MATERIAL PROVIDED:
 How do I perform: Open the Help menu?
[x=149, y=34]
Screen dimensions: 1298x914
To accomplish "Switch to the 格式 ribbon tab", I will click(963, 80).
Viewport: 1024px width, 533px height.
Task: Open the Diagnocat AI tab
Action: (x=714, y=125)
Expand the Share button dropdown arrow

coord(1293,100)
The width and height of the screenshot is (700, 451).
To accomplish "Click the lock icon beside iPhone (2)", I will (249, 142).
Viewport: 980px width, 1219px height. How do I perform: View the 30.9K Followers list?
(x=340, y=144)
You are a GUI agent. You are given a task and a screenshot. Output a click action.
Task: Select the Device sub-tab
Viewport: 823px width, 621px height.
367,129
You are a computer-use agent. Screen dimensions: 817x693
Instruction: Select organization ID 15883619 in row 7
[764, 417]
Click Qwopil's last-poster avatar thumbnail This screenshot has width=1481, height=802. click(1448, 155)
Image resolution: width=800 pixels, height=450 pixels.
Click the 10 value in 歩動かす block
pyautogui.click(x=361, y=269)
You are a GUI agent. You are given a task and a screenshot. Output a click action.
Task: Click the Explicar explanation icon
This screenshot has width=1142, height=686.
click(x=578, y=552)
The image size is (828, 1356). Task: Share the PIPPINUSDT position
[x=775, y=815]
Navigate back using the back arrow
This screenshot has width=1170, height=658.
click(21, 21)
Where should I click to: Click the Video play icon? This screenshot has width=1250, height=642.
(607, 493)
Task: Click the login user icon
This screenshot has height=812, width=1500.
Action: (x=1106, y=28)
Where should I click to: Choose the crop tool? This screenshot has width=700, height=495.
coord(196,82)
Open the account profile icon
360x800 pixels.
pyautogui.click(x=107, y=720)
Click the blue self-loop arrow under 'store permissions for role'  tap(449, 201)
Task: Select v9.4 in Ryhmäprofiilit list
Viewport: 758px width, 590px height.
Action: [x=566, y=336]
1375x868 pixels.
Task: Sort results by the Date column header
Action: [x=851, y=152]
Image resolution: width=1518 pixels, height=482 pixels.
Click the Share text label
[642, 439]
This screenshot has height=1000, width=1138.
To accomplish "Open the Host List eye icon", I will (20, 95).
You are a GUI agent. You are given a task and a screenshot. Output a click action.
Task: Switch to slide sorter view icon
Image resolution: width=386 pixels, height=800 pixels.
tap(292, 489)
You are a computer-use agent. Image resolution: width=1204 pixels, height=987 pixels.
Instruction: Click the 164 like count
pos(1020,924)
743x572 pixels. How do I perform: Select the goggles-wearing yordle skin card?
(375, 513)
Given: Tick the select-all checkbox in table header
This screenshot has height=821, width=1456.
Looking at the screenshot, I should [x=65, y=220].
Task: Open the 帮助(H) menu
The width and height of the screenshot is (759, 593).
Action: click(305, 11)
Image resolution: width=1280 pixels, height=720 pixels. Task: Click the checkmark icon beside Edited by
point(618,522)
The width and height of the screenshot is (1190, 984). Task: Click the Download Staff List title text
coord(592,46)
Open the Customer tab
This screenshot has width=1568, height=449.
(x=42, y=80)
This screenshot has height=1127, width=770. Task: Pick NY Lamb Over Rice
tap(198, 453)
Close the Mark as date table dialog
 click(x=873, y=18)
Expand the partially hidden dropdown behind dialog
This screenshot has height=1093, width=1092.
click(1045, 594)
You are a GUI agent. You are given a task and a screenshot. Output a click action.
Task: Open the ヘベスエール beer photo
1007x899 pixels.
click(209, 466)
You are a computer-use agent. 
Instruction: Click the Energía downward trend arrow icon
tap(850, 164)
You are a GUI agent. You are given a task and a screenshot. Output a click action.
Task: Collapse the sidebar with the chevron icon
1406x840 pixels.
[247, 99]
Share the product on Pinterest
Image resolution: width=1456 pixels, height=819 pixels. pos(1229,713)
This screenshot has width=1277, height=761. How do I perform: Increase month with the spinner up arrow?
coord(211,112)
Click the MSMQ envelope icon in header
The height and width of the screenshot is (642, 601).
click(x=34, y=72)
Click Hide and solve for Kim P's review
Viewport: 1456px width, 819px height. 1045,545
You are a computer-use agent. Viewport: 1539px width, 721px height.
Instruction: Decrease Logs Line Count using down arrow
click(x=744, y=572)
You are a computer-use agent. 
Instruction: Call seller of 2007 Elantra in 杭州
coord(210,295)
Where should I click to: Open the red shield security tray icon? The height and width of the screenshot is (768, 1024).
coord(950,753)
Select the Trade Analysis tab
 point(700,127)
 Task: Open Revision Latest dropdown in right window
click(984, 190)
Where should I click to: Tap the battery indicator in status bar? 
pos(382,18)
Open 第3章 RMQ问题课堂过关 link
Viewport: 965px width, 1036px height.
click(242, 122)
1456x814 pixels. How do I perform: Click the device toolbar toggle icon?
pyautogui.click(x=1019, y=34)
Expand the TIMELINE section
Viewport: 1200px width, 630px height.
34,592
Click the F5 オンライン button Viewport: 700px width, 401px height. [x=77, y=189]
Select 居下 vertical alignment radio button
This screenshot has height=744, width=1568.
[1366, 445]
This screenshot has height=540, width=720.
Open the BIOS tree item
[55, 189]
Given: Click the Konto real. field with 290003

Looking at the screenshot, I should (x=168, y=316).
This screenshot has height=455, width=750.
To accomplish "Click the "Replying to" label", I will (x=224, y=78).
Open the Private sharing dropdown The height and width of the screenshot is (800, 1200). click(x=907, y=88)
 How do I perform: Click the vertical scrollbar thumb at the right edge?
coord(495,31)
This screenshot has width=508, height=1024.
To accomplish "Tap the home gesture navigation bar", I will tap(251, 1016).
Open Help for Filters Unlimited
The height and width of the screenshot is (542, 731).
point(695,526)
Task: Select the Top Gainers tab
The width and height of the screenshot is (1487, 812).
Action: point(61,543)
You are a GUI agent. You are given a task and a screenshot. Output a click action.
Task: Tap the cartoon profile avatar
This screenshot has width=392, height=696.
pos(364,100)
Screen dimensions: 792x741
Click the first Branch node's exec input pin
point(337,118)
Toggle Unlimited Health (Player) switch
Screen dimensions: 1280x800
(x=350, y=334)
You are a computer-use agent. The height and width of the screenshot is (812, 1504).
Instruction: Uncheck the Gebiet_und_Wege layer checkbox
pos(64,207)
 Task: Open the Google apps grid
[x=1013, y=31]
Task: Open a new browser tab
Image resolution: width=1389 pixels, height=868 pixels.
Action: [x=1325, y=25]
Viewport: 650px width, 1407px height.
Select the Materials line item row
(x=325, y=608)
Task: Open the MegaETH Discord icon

TASK INSTRUCTIONS:
The word "computer" may occur in lines of the records. Report how many such lines there are, giving only the number.

OUTPUT:
6